**Selected excerpt:**
☆ ☆ ☆ ☆ ☆ ☆ ☆

In [1]:
import time
# science
import numpy as np
import torch
from einops import repeat, rearrange

In [2]:
import joblib
import sidechainnet

In [3]:
from sidechainnet.utils.sequence import ProteinVocabulary as VOCAB
VOCAB = VOCAB()

### Load a protein in SCN format - you can skip this since a joblib file is provided

In [4]:
dataloaders = sidechainnet.load(casp_version=7, with_pytorch="dataloaders")
dataloaders.keys() # ['train', 'train_eval', 'valid-10', ..., 'valid-90', 'test']
# ProteinDataset(casp_version=12, split='train', n_proteins=81454,
#               created='Sep 20, 2020')

SidechainNet was loaded from ./sidechainnet_data/sidechainnet_casp7_30.pkl.


dict_keys(['train', 'train-eval', 'test', 'valid-10', 'valid-20', 'valid-30', 'valid-40', 'valid-50', 'valid-70', 'valid-90'])

In [5]:
min_len = 200
for batch in dataloaders['train']:
    real_seqs = [''.join([VOCAB.int2char(aa) for aa in seq]) for seq in batch.int_seqs.numpy()]
    print("seq len", len(real_seqs[0]))

☆ ☆ ☆ ☆ ☆ ☆ ☆

**Extracted information:**
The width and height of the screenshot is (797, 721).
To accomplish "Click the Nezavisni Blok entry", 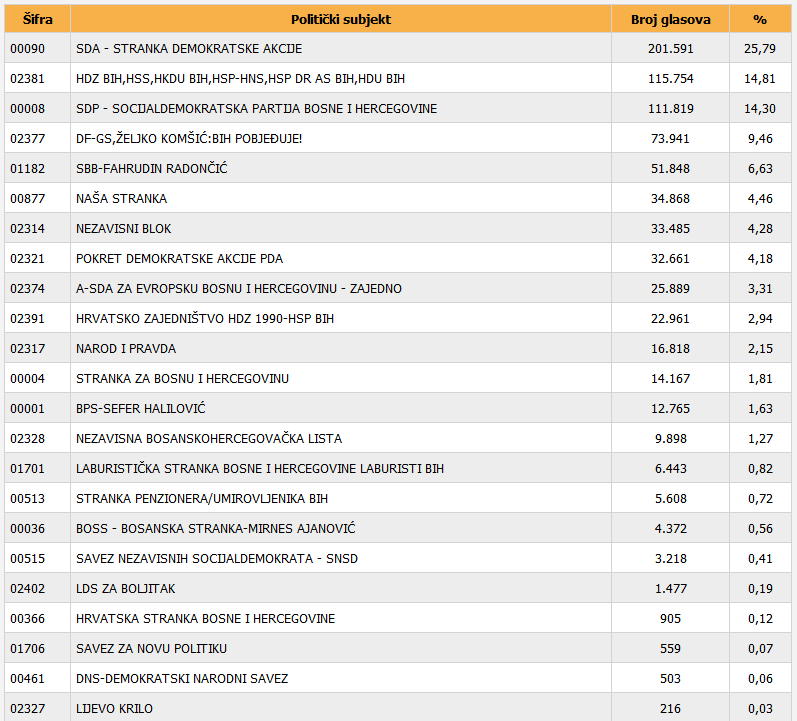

☆ ☆ ☆ ☆ ☆ ☆ ☆

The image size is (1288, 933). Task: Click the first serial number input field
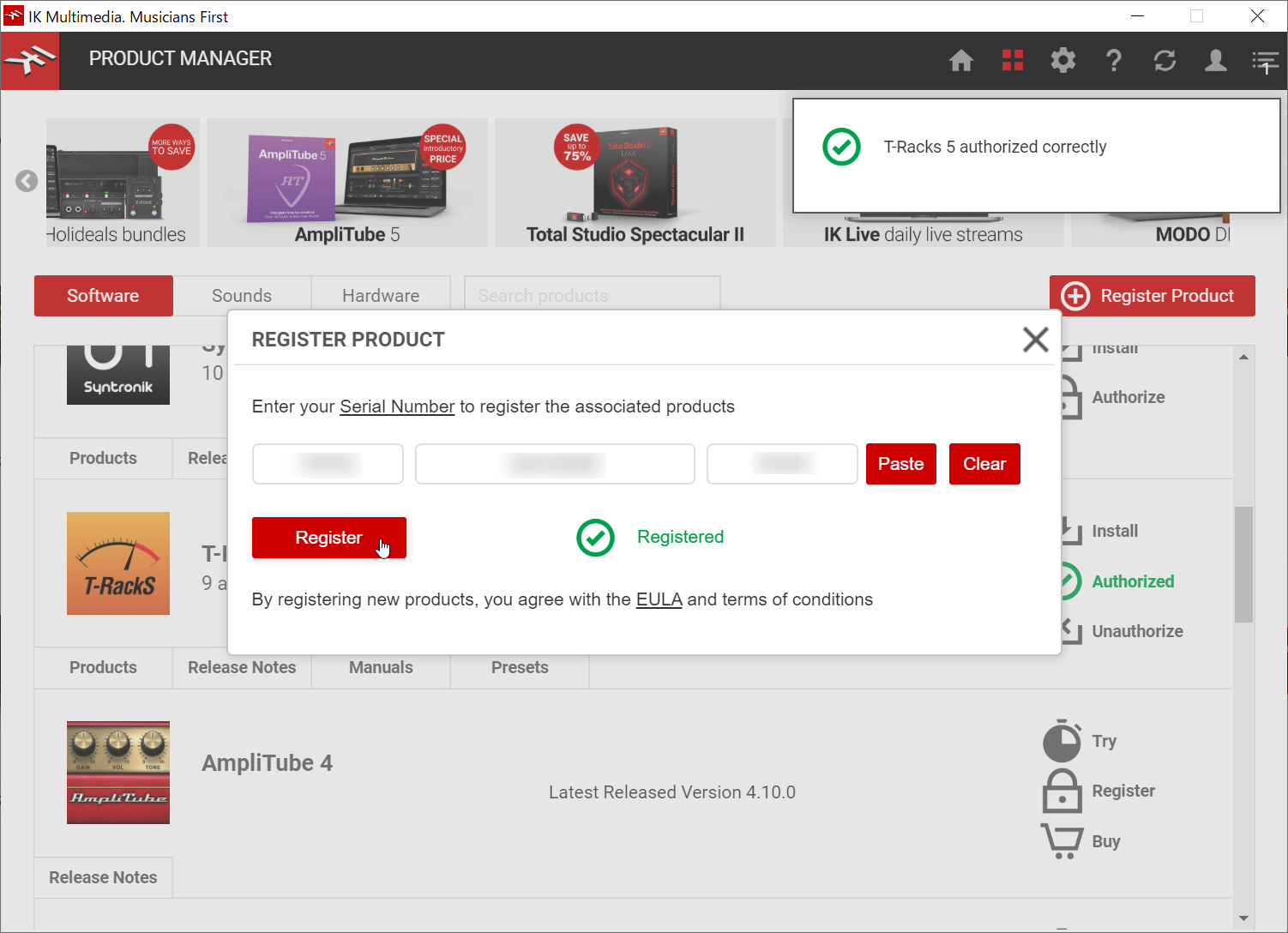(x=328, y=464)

☆ ☆ ☆ ☆ ☆ ☆ ☆

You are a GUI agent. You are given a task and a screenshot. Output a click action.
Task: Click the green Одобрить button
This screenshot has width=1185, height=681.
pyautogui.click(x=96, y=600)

☆ ☆ ☆ ☆ ☆ ☆ ☆

**Problems to work on:**
A. Answer these about the SidechainNet notebook excerpt:
(i) Which casp_version is passed to sidechainnet.load?
(ii) From which file was SidechainNet loaded?
(iii) What value is assigned to min_len?
B. Write what comes next in the SidechainNet notebook excerpt, starting after its final line.
The material above stands apart from the SidechainNet notebook excerpt.

**Numbered responses:**
A.
(i) 7
(ii) ./sidechainnet_data/sidechainnet_casp7_30.pkl
(iii) 200

B.
    try:
        for i in range(len(batch.int_seqs.numpy())):
            # get variables
            seq     = real_seqs[i]
            int_seq = batch.int_seqs[i]
            angles  = batch.angs[i]
            # get padding
            padding_angles = (torch.abs(angles).sum(dim=-1) == 0).long().sum()
            padding_seq    = (np.array([x for x in seq]) == "_").sum()
            # only accept sequences with right dimensions and no missing coords
            # if padding_seq == padding_angles:
            # print("paddings_match")
            # print("len coords", list(batch.crds[i].shape)[0]//3, "vs int_seq", len(int_seq))
            if list(batch.crds[i].shape)[0]//14 == len(int_seq):
                if len(seq) > min_len and padding_seq == padding_angles:
                    print("stopping at sequence of length", len(seq))
                    print(len(seq), angles.shape, padding_seq == padding_angles == list(batch.crds[i].shape)[0]//3)
                    print("paddings: ", padding_seq, padding_angles)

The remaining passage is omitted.